Dataset entries:
----------------
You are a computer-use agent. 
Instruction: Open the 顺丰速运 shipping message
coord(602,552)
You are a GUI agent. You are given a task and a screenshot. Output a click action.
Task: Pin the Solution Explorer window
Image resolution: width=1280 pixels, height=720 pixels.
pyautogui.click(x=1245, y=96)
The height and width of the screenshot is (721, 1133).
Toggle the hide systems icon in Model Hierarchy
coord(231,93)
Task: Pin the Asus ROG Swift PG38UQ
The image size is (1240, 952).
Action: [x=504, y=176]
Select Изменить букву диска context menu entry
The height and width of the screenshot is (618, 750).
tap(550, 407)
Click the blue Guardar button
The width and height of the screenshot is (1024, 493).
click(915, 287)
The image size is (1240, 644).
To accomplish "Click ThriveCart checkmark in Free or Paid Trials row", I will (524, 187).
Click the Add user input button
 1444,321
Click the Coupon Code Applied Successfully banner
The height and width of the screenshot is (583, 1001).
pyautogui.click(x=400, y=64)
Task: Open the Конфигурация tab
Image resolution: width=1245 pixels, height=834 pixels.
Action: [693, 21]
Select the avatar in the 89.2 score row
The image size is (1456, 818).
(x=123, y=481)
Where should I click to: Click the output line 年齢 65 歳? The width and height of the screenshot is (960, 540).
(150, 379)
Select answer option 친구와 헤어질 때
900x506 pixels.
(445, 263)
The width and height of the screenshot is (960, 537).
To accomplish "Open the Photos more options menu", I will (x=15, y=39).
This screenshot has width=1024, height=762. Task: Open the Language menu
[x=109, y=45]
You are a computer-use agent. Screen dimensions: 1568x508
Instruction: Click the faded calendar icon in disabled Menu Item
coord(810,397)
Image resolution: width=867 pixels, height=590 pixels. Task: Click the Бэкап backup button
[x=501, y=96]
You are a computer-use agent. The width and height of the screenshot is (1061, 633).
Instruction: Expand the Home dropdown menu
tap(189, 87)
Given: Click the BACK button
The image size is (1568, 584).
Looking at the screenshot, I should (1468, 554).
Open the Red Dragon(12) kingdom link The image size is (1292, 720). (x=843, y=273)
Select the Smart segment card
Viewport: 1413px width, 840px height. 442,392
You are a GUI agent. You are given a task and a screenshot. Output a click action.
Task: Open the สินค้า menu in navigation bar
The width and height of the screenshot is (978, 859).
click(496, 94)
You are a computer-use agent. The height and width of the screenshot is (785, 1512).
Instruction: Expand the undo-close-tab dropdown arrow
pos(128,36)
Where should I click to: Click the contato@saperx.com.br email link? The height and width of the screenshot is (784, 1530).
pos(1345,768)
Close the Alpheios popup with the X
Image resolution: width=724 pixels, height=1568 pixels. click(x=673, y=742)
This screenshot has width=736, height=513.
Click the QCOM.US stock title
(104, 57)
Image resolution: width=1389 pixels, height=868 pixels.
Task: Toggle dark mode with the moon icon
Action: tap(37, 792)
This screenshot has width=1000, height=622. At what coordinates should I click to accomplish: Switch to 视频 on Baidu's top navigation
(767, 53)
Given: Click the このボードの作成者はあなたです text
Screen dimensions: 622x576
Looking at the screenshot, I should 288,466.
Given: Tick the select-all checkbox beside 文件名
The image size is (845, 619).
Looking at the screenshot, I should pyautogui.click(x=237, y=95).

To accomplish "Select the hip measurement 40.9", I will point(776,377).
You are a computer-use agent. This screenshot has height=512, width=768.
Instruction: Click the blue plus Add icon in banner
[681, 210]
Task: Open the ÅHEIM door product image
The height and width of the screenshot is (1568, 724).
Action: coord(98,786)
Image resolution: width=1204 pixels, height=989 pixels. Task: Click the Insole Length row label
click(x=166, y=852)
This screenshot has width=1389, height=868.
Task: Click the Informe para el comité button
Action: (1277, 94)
----------------
● Required work
Your reply is to repeat, unchanged, the lines above running from the one with "Select the Smart segment card" up to and including the one with "You are a computer-use agent. The height".

● Exercise output
Select the Smart segment card
Viewport: 1413px width, 840px height. 442,392
You are a GUI agent. You are given a task and a screenshot. Output a click action.
Task: Open the สินค้า menu in navigation bar
The width and height of the screenshot is (978, 859).
click(496, 94)
You are a computer-use agent. The height and width of the screenshot is (785, 1512).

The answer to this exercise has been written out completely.